### Task item
In the records below, find each line holding the word "route" and copy it.

Stored dataset items
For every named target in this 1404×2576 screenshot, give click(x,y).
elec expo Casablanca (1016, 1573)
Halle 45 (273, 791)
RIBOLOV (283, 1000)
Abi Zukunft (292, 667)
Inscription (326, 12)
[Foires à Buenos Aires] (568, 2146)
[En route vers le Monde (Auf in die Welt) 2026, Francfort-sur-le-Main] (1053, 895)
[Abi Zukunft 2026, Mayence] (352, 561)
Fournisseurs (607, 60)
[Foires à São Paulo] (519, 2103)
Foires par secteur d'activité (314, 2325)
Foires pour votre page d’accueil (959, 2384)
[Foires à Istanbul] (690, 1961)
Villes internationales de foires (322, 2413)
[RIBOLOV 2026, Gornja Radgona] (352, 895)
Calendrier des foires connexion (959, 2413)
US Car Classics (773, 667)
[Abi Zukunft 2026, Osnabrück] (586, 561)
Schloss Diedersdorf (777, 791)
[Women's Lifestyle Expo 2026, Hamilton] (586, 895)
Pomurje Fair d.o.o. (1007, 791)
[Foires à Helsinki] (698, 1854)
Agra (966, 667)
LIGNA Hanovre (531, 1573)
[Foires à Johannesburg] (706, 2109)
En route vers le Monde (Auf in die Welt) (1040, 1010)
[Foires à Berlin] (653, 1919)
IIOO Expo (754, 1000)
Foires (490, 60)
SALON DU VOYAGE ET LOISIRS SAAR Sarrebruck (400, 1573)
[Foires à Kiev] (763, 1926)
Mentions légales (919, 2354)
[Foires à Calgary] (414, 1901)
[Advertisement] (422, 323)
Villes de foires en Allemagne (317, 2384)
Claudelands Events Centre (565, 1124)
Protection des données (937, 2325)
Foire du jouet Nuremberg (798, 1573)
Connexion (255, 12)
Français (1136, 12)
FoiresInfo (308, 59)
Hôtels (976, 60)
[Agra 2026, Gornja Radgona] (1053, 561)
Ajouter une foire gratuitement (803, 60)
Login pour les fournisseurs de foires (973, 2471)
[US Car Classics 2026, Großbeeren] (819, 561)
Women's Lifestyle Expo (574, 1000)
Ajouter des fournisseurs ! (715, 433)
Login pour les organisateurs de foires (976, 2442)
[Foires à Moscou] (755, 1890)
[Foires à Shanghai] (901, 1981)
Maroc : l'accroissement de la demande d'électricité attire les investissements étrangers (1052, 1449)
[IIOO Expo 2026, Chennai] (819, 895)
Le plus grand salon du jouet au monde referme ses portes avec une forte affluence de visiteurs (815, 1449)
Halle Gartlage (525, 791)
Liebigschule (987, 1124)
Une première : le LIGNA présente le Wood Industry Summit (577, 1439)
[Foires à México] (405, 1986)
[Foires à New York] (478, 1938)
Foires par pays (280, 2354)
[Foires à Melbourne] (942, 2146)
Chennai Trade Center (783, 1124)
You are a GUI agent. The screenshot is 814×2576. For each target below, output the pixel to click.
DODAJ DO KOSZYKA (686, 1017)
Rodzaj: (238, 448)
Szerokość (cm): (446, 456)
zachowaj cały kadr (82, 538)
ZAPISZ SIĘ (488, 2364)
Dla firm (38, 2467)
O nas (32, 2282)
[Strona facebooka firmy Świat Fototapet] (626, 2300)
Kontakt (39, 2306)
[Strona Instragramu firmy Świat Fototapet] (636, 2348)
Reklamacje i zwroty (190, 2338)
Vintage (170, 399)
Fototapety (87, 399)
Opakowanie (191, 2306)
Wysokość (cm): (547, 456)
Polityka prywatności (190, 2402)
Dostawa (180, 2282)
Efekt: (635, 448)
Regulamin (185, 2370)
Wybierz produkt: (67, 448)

### Answer space
[En route vers le Monde (Auf in die Welt) 2026, Francfort-sur-le-Main] (1053, 895)
En route vers le Monde (Auf in die Welt) (1040, 1010)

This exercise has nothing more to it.